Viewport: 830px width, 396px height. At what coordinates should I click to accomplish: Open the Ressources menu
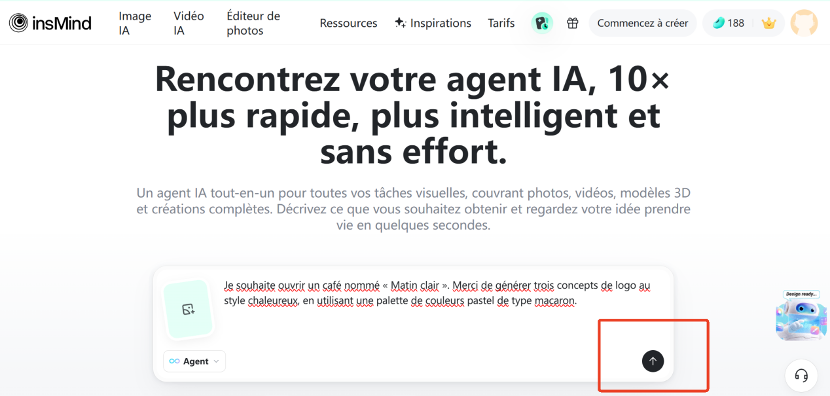pos(348,23)
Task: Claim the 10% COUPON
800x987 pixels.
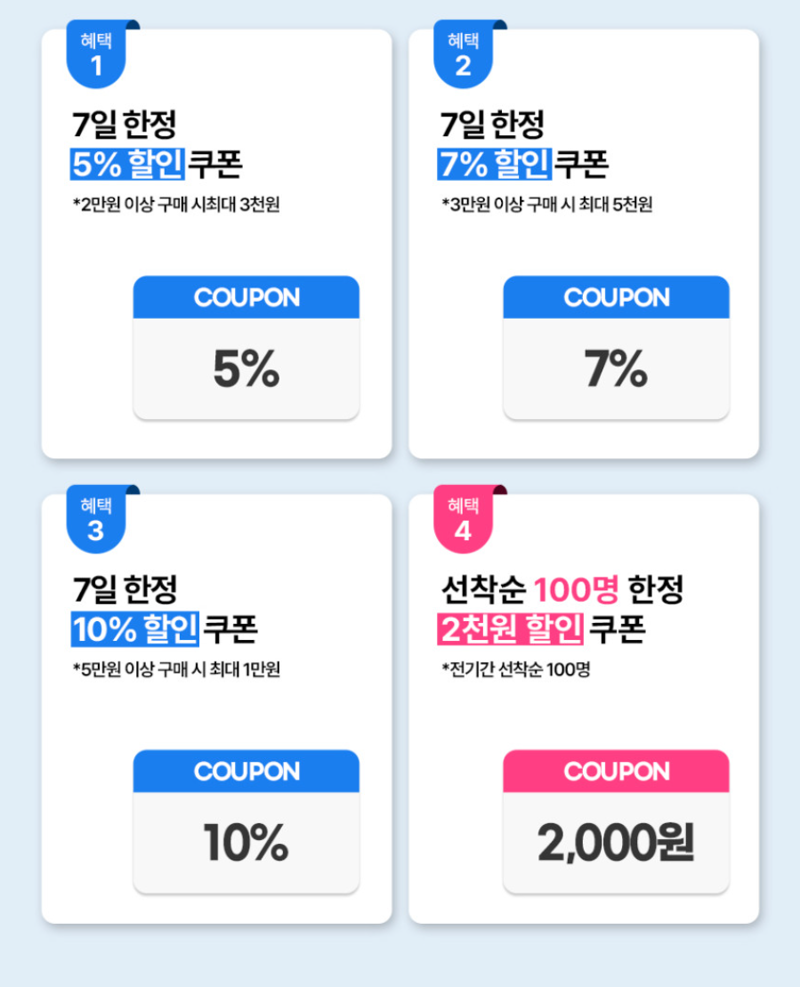Action: [x=246, y=821]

************

Write out all of the entries above again, substituting "Redeem" for "Claim" and changing nothing else. Leave the pictures out.

__Written response__:
Viewport: 830px width, 396px height. At what coordinates should I click to accomplish: Open the Ressources menu
pos(348,23)
Task: Redeem the 10% COUPON
800x987 pixels.
Action: [x=246, y=821]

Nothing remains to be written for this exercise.